What this task involves
Transcribe the lines of the records starting with the one that has "Ambassadors (197, 1460)" in it and ending with the last, and transcribe nothing else.

----------------------------------------

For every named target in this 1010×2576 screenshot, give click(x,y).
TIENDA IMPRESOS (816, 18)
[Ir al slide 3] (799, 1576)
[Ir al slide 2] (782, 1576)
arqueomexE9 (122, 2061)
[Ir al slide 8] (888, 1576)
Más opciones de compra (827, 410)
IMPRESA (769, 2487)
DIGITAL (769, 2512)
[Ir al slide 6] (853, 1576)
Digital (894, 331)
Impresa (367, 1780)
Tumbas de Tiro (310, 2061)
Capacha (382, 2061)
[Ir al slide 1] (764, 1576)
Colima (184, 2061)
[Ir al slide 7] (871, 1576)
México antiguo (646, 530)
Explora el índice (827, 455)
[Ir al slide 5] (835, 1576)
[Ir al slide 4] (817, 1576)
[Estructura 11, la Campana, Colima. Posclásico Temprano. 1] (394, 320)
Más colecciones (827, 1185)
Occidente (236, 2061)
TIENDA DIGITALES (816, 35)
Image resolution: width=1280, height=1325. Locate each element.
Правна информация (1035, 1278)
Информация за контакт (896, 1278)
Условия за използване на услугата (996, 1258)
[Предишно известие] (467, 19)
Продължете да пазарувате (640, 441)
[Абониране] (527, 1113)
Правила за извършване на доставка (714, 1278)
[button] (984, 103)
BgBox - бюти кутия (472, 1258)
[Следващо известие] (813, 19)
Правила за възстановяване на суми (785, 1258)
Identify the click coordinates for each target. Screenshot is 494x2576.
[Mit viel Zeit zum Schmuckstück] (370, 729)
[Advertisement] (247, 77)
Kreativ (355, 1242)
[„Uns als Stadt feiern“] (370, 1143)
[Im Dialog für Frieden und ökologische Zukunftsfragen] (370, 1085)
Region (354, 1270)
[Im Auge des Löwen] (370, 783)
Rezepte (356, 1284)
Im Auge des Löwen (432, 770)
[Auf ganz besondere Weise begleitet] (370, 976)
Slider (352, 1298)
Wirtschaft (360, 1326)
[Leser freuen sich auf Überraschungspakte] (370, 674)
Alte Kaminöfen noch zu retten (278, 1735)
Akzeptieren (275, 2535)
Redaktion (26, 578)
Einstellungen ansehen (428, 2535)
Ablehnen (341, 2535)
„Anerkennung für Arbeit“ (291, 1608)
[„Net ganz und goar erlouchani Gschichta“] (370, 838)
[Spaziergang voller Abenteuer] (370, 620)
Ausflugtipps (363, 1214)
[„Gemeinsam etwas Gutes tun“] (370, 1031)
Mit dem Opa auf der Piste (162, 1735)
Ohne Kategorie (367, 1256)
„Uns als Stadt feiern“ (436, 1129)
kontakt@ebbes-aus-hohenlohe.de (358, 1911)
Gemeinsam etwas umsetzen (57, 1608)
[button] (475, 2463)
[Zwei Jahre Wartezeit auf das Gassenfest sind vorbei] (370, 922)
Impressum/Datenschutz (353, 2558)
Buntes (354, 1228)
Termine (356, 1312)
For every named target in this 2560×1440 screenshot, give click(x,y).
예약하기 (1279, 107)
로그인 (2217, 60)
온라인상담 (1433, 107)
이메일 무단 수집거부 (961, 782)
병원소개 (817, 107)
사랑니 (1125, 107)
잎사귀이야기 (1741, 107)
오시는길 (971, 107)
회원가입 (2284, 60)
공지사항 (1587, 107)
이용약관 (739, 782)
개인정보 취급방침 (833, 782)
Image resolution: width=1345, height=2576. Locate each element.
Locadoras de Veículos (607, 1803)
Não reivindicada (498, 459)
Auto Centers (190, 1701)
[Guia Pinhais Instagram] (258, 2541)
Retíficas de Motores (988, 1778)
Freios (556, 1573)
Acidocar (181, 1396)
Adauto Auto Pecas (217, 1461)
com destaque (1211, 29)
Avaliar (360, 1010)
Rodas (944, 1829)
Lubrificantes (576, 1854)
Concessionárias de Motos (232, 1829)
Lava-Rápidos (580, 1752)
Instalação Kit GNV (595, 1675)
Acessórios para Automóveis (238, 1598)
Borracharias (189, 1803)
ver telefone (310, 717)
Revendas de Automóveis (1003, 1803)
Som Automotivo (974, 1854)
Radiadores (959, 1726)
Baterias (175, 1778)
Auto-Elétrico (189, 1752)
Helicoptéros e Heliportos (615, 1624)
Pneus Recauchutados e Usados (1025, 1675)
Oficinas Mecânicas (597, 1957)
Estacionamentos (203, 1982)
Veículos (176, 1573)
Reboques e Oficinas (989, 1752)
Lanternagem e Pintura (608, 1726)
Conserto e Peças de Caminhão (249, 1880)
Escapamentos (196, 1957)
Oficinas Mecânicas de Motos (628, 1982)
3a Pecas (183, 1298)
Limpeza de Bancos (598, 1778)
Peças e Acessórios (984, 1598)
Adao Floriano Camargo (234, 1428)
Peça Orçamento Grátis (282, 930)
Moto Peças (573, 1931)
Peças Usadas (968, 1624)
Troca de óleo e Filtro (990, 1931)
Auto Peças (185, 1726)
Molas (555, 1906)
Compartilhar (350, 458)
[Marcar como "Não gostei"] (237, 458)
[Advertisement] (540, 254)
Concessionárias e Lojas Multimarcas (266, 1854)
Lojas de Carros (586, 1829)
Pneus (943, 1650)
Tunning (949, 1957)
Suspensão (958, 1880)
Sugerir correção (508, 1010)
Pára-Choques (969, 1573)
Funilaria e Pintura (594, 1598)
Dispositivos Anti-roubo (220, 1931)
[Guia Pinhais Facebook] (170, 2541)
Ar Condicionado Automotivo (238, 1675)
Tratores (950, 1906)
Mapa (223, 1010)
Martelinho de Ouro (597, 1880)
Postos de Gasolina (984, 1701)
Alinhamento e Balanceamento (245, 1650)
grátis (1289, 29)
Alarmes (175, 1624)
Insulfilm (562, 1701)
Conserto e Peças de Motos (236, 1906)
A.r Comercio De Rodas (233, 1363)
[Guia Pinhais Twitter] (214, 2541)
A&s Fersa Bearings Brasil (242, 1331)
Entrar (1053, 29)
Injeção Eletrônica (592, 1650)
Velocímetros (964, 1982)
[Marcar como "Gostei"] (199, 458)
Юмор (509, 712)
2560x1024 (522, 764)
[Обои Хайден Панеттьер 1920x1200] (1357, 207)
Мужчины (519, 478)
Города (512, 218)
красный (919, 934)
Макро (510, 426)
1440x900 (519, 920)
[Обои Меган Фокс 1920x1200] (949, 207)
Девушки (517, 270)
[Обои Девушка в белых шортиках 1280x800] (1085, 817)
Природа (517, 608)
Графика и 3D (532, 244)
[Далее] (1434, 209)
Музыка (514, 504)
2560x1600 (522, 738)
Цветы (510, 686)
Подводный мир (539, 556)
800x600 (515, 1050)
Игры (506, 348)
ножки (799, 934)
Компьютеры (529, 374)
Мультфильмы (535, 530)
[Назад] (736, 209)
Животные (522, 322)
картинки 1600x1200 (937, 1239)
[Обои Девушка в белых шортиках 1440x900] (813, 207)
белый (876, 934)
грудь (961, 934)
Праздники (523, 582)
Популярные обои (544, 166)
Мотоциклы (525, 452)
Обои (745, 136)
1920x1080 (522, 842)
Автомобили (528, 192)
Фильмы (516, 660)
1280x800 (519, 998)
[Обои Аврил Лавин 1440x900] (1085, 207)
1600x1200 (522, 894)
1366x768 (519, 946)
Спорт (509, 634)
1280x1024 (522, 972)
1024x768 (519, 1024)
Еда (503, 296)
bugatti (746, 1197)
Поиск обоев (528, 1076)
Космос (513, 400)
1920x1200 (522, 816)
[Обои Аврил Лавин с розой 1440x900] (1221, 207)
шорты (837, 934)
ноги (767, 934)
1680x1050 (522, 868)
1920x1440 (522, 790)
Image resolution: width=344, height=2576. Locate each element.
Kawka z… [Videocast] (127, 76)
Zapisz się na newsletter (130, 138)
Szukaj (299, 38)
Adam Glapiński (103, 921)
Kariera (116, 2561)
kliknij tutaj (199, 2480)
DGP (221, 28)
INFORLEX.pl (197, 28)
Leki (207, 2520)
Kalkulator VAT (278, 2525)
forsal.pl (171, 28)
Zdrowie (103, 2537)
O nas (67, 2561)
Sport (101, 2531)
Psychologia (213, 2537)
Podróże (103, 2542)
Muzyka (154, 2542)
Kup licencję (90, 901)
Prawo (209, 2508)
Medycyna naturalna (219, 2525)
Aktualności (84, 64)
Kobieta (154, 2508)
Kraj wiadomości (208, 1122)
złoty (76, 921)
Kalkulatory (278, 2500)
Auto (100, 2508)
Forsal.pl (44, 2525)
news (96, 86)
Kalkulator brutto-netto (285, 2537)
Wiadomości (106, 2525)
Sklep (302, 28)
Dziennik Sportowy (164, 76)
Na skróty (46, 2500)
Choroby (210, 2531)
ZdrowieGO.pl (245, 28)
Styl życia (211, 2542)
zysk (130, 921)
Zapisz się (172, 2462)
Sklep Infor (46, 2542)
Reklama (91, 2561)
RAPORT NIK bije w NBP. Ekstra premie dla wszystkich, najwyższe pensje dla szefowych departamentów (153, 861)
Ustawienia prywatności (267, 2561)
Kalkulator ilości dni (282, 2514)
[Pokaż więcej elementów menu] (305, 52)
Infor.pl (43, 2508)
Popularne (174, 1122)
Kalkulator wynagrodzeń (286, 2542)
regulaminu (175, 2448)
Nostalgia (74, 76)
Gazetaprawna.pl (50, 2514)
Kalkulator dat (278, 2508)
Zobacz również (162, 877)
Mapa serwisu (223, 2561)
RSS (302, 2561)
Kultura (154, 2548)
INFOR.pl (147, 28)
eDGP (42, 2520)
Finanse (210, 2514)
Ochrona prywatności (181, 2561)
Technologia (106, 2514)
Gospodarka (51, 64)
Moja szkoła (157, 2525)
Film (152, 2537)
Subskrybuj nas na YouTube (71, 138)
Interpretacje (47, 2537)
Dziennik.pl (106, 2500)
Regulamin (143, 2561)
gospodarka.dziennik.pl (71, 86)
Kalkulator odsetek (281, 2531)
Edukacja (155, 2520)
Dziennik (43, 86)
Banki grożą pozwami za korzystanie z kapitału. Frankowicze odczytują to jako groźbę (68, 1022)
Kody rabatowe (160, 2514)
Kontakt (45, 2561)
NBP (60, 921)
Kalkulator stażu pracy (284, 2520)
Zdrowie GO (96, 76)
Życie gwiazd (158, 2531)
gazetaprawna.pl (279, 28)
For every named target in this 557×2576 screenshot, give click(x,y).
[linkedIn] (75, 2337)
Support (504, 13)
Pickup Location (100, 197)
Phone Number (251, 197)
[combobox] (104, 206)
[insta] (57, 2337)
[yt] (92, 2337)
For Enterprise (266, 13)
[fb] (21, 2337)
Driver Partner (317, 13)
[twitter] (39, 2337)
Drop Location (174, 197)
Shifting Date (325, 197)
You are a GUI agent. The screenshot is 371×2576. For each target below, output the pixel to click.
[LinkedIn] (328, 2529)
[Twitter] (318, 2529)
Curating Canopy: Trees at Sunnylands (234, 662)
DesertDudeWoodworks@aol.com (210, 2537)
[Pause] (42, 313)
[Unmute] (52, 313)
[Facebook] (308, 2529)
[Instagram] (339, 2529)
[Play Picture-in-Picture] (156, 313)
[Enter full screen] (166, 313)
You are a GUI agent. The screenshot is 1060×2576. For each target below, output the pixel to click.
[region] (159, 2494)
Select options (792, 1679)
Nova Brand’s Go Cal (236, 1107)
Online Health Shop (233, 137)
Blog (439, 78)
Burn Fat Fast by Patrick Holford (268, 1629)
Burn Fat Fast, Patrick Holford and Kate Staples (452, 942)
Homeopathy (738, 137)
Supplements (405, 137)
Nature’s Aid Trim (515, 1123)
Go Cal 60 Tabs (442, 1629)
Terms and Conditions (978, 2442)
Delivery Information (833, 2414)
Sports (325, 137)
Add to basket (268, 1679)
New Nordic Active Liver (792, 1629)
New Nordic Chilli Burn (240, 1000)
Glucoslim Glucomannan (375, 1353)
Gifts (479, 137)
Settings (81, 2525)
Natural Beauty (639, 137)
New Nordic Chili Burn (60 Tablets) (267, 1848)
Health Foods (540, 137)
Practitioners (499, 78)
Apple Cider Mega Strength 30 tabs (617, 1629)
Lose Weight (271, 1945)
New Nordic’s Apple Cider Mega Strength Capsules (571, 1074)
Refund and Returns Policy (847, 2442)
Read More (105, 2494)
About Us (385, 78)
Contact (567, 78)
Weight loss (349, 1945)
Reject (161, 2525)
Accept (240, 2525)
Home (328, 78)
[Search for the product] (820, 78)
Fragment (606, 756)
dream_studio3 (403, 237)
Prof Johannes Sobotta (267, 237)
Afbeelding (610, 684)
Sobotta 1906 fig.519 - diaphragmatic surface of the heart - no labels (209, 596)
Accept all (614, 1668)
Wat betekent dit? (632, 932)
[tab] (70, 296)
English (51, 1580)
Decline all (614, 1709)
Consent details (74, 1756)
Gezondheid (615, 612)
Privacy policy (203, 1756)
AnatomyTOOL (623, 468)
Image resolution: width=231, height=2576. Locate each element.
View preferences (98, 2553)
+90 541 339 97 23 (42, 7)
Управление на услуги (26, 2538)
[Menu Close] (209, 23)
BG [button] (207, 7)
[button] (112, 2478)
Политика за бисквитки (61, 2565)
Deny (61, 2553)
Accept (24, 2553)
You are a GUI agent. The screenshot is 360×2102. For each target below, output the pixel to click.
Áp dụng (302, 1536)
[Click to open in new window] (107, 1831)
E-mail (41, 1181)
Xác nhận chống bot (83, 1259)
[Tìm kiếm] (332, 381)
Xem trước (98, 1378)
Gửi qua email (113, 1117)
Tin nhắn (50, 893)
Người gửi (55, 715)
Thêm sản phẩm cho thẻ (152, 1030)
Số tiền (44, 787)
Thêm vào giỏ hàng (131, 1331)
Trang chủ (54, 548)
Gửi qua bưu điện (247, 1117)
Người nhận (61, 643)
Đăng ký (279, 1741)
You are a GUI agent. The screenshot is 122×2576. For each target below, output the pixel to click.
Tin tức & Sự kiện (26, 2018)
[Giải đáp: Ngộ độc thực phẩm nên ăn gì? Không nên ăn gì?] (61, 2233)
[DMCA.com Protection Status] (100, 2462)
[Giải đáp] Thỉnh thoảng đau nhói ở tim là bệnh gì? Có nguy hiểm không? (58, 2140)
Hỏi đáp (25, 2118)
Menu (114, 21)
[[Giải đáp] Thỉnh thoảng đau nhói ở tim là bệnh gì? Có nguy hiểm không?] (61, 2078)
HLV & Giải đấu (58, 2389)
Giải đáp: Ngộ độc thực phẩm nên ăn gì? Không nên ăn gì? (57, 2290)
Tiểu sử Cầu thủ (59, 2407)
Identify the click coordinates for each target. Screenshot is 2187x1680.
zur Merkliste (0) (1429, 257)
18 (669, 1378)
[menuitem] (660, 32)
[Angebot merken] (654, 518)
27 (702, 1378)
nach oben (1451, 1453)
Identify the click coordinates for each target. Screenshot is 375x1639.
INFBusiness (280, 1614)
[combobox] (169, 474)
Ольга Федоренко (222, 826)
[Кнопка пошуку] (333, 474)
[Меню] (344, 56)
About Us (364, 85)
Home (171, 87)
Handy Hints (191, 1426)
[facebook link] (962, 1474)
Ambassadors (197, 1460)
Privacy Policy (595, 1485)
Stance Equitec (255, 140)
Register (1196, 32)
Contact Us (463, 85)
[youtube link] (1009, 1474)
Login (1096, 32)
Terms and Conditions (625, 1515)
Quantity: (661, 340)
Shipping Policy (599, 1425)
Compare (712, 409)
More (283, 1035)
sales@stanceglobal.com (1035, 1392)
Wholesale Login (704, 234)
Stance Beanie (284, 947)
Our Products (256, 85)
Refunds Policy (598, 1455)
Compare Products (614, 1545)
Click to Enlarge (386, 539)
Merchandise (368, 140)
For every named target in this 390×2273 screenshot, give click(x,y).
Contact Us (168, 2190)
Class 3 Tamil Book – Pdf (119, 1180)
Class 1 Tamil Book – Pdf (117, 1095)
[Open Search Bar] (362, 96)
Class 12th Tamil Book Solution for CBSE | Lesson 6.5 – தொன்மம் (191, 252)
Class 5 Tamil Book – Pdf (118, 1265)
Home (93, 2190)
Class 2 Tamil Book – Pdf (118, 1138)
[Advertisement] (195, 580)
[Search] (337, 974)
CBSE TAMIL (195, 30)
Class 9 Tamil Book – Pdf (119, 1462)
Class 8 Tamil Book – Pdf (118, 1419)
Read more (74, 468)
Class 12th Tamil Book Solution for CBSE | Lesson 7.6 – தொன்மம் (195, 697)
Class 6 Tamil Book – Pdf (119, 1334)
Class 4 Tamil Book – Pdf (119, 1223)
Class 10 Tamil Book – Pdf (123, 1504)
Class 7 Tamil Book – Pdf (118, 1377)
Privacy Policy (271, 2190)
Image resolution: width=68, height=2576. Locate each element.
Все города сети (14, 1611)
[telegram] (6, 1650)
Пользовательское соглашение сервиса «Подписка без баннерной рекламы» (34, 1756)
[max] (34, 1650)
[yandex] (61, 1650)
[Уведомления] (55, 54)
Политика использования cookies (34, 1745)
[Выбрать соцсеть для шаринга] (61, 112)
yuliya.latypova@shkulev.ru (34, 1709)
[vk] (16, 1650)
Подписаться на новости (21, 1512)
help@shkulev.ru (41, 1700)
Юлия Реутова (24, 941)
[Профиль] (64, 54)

----------------------------------------

Solved problem
Ambassadors (197, 1460)
Privacy Policy (595, 1485)
Stance Equitec (255, 140)
Register (1196, 32)
Contact Us (463, 85)
[youtube link] (1009, 1474)
Login (1096, 32)
Terms and Conditions (625, 1515)
Quantity: (661, 340)
Shipping Policy (599, 1425)
Compare (712, 409)
More (283, 1035)
sales@stanceglobal.com (1035, 1392)
Wholesale Login (704, 234)
Stance Beanie (284, 947)
Our Products (256, 85)
Refunds Policy (598, 1455)
Compare Products (614, 1545)
Click to Enlarge (386, 539)
Merchandise (368, 140)
For every named target in this 390×2273 screenshot, give click(x,y).
Contact Us (168, 2190)
Class 3 Tamil Book – Pdf (119, 1180)
Class 1 Tamil Book – Pdf (117, 1095)
[Open Search Bar] (362, 96)
Class 12th Tamil Book Solution for CBSE | Lesson 6.5 – தொன்மம் (191, 252)
Class 5 Tamil Book – Pdf (118, 1265)
Home (93, 2190)
Class 2 Tamil Book – Pdf (118, 1138)
[Advertisement] (195, 580)
[Search] (337, 974)
CBSE TAMIL (195, 30)
Class 9 Tamil Book – Pdf (119, 1462)
Class 8 Tamil Book – Pdf (118, 1419)
Read more (74, 468)
Class 12th Tamil Book Solution for CBSE | Lesson 7.6 – தொன்மம் (195, 697)
Class 6 Tamil Book – Pdf (119, 1334)
Class 4 Tamil Book – Pdf (119, 1223)
Class 10 Tamil Book – Pdf (123, 1504)
Class 7 Tamil Book – Pdf (118, 1377)
Privacy Policy (271, 2190)
Image resolution: width=68, height=2576. Locate each element.
Все города сети (14, 1611)
[telegram] (6, 1650)
Пользовательское соглашение сервиса «Подписка без баннерной рекламы» (34, 1756)
[max] (34, 1650)
[yandex] (61, 1650)
[Уведомления] (55, 54)
Политика использования cookies (34, 1745)
[Выбрать соцсеть для шаринга] (61, 112)
yuliya.latypova@shkulev.ru (34, 1709)
[vk] (16, 1650)
Подписаться на новости (21, 1512)
help@shkulev.ru (41, 1700)
Юлия Реутова (24, 941)
[Профиль] (64, 54)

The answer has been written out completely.